Esta explicación, aunque aceptada por casi todos los gramáticos, es totalmente insatisfactoria. Puede explicar, en algunos casos, por qué en un determinado momento, en ciertas lenguas, el uso del pronombre se hizo obligatorio. Pero no explica cómo empezó siglos antes de que las terminaciones del verbo se volvieran indistintas. Así, no hay posibilidad de utilizar esta explicación en el caso del nórdico antiguo, el más antiguo que conocemos, porque en el nórdico antiguo las terminaciones eran perfectamente queridas. Y eran claras en otras lenguas germánicas que adoptaron el mismo uso, como pronto veremos. Las terminaciones verbales eran bastante claras en sí mismas en el francés medieval y en el provenzal, que también utilizaban el pronombre ampliamente. Hay que añadir que, cuando la evitación de la ambigüedad es realmente la fuerza motriz del cambio, las nuevas formas se limitan a los casos en los que, de otro modo, surgiría la ambigüedad. Así, en el búlgaro moderno, el pronombre personal se utiliza en los tiempos en los que no hay terminaciones verbales, pero no se utiliza cuando las hay.

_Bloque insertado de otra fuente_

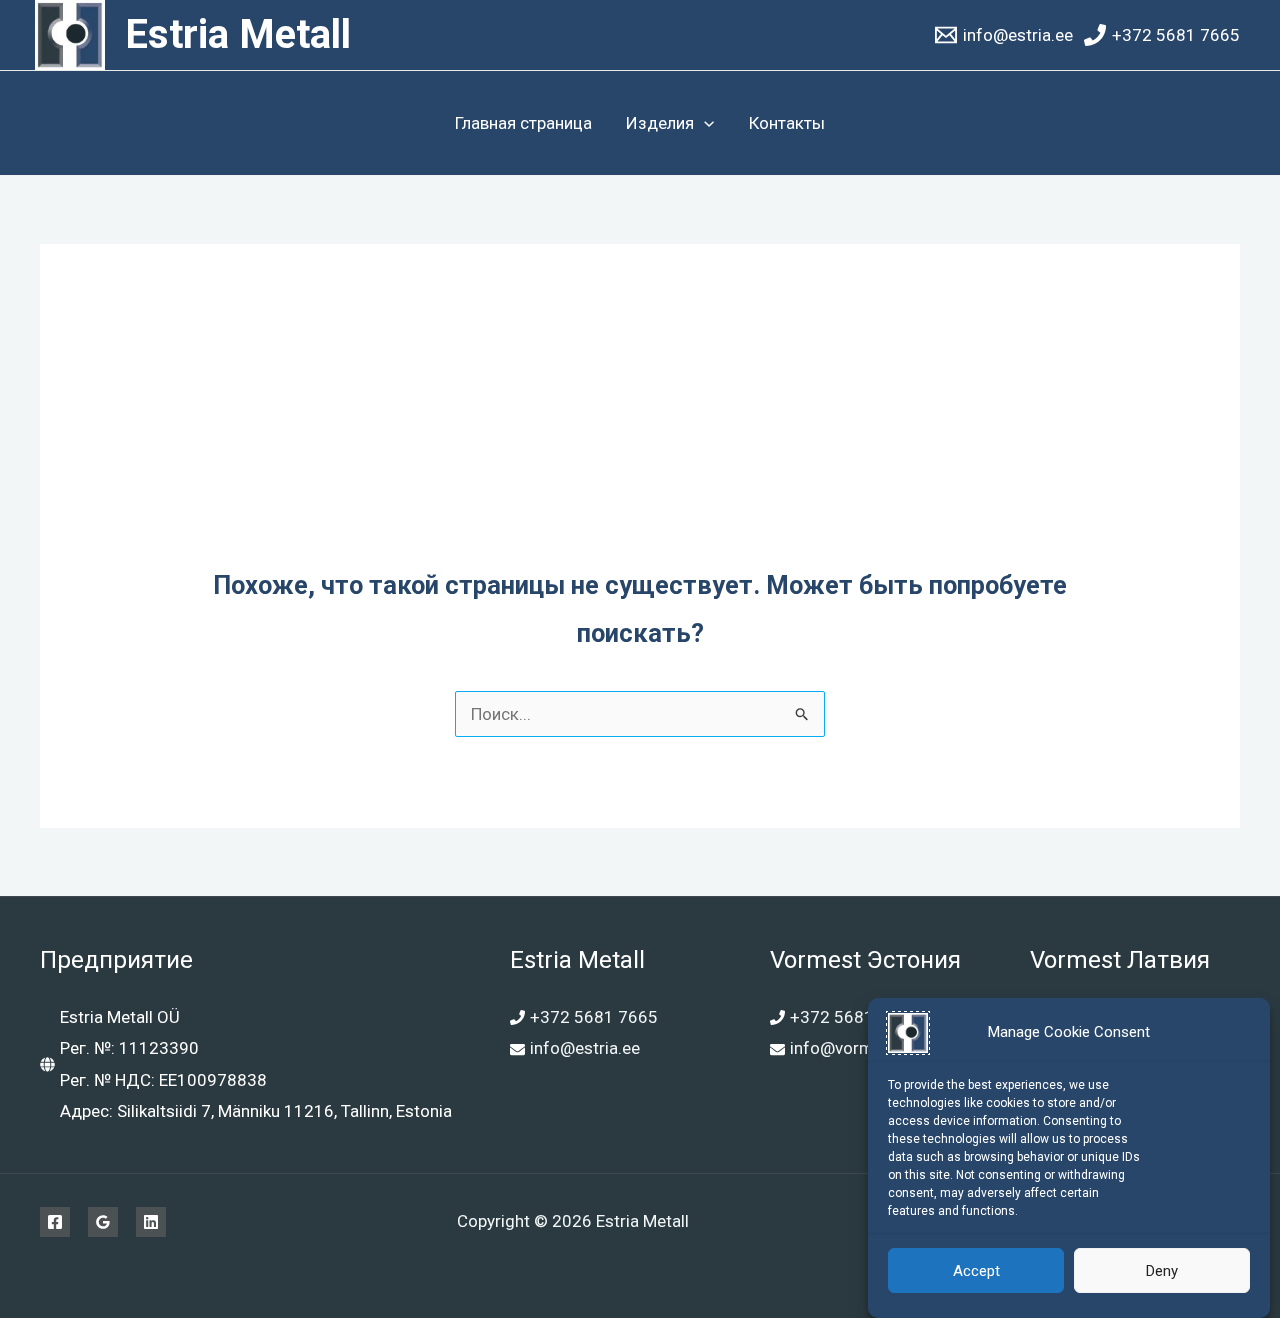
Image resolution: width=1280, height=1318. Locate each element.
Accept (976, 1271)
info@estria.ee (585, 1048)
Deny (1162, 1271)
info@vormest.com (863, 1048)
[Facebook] (55, 1222)
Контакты (787, 123)
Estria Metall (238, 34)
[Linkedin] (151, 1222)
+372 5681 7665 (594, 1017)
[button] (704, 123)
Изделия (660, 123)
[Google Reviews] (103, 1222)
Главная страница (523, 123)
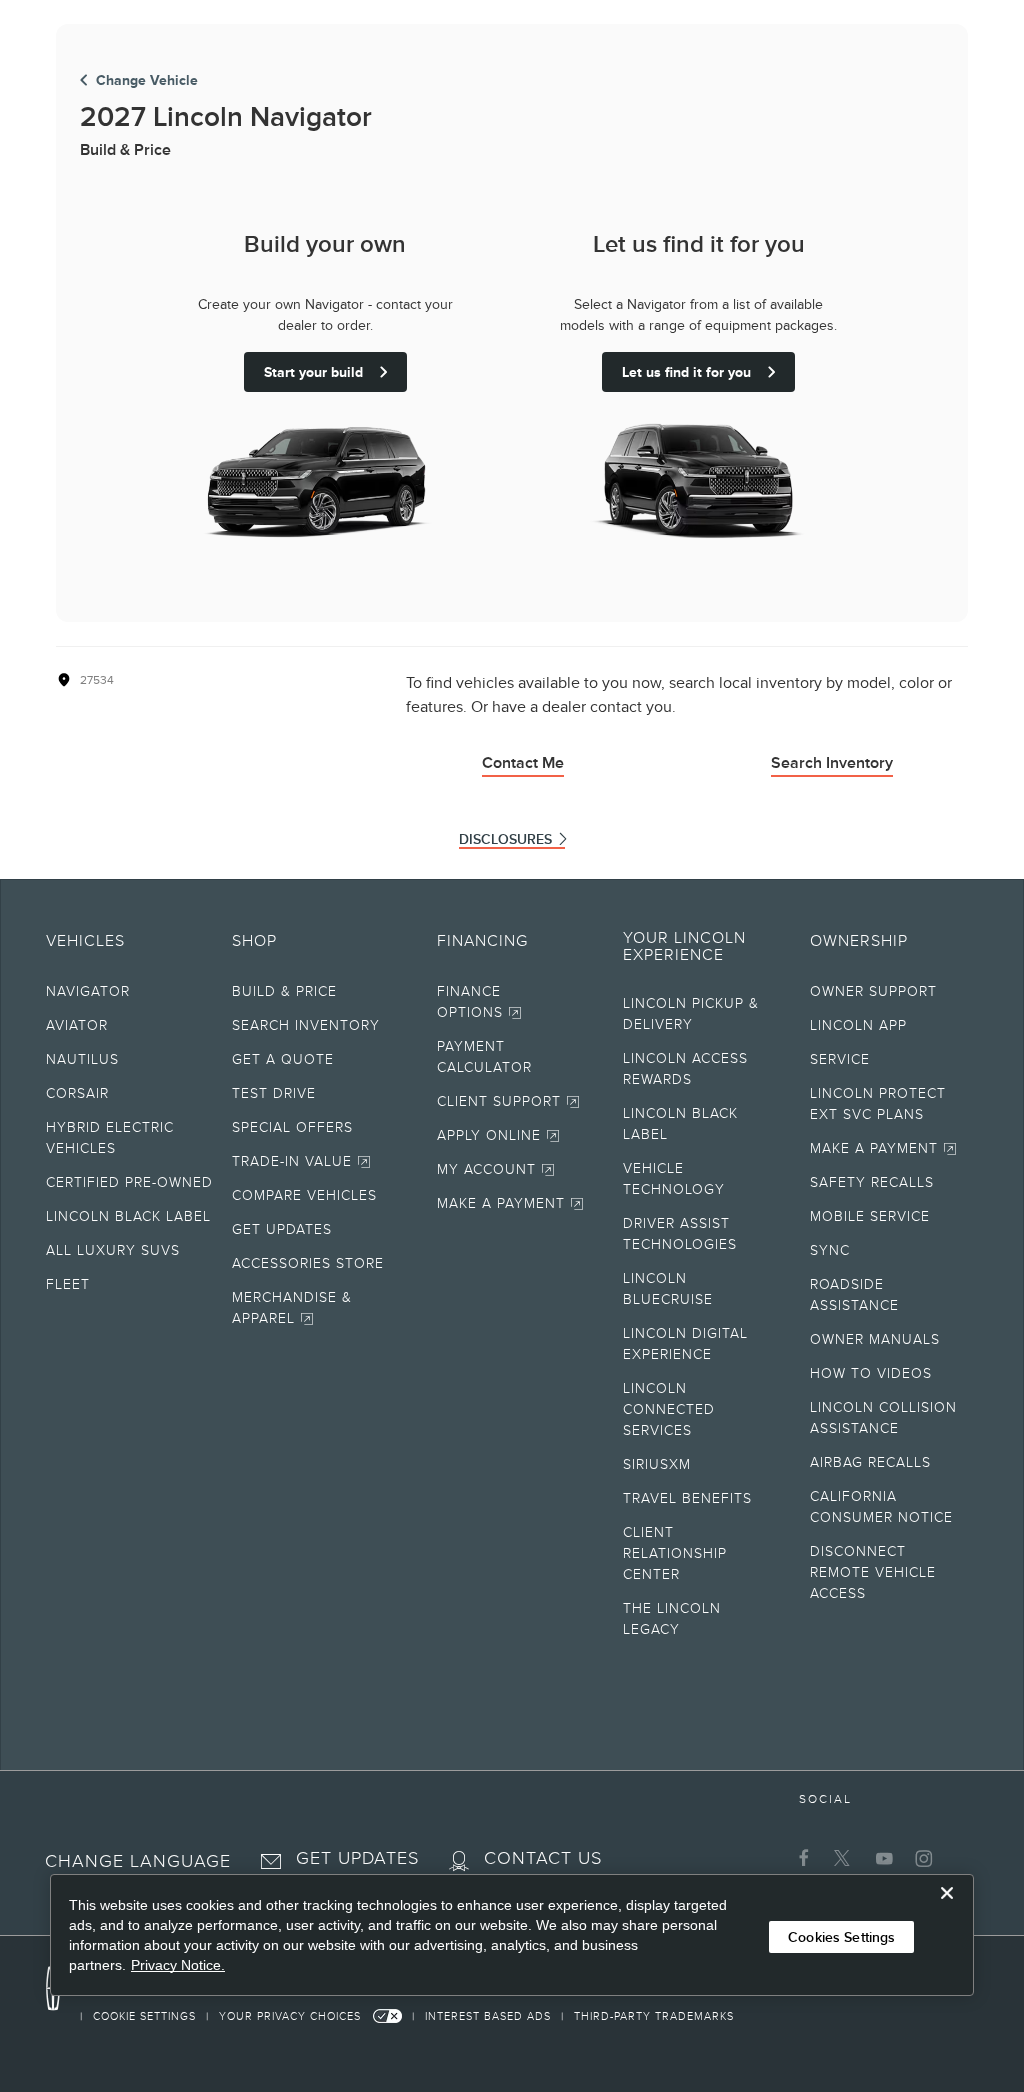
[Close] (947, 1909)
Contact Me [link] (523, 763)
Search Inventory (832, 763)
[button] (138, 1857)
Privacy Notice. (178, 1965)
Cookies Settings (841, 1937)
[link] (143, 2016)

Por último, hay que mantener que la explicación del uso del pronombre a través del desuso de las terminaciones verbales es arbitraria. ¿Por qué no explicar a la inversa el desuso de las terminaciones verbales mediante el uso del pronombre? Que yo sepa, no hay ni un solo caso en el que se pueda demostrar que las terminaciones verbales desaparecieron antes de que el uso del pronombre fuera obligatorio. Tampoco es fácil concebir tal evolución. Pero entonces puede ser igual de cierto que el uso creciente del pronombre hizo que las terminaciones fueran cada vez más inútiles. Los pronombres prefijados y las terminaciones verbales parecen ser mutuamente interdependientes, y no hay razón para suponer que la pérdida de las terminaciones haya provocado el uso del pronombre cuando la teoría de la interacción entre ambos procesos es mucho más satisfactoria.

Por lo tanto, debemos concluir que la presencia de terminaciones verbales completas nunca debe utilizarse como explicación de la ausencia del pronombre personal antes del verbo, que obviamente se debe a razones mucho más profundas, y que, por el contrario, el uso del pronombre personal antes del verbo puede considerarse, en muchos casos, como una explicación adecuada de la pérdida de terminaciones verbales. Ocasionalmente, y en particular en el francés, donde el espíritu de la lengua insiste tanto en la claridad total, el debilitamiento gradual de las terminaciones verbales puede haber sido un factor que contribuya, no a la aparición del uso del pronombre con el verbo, sino a su obligatoriedad.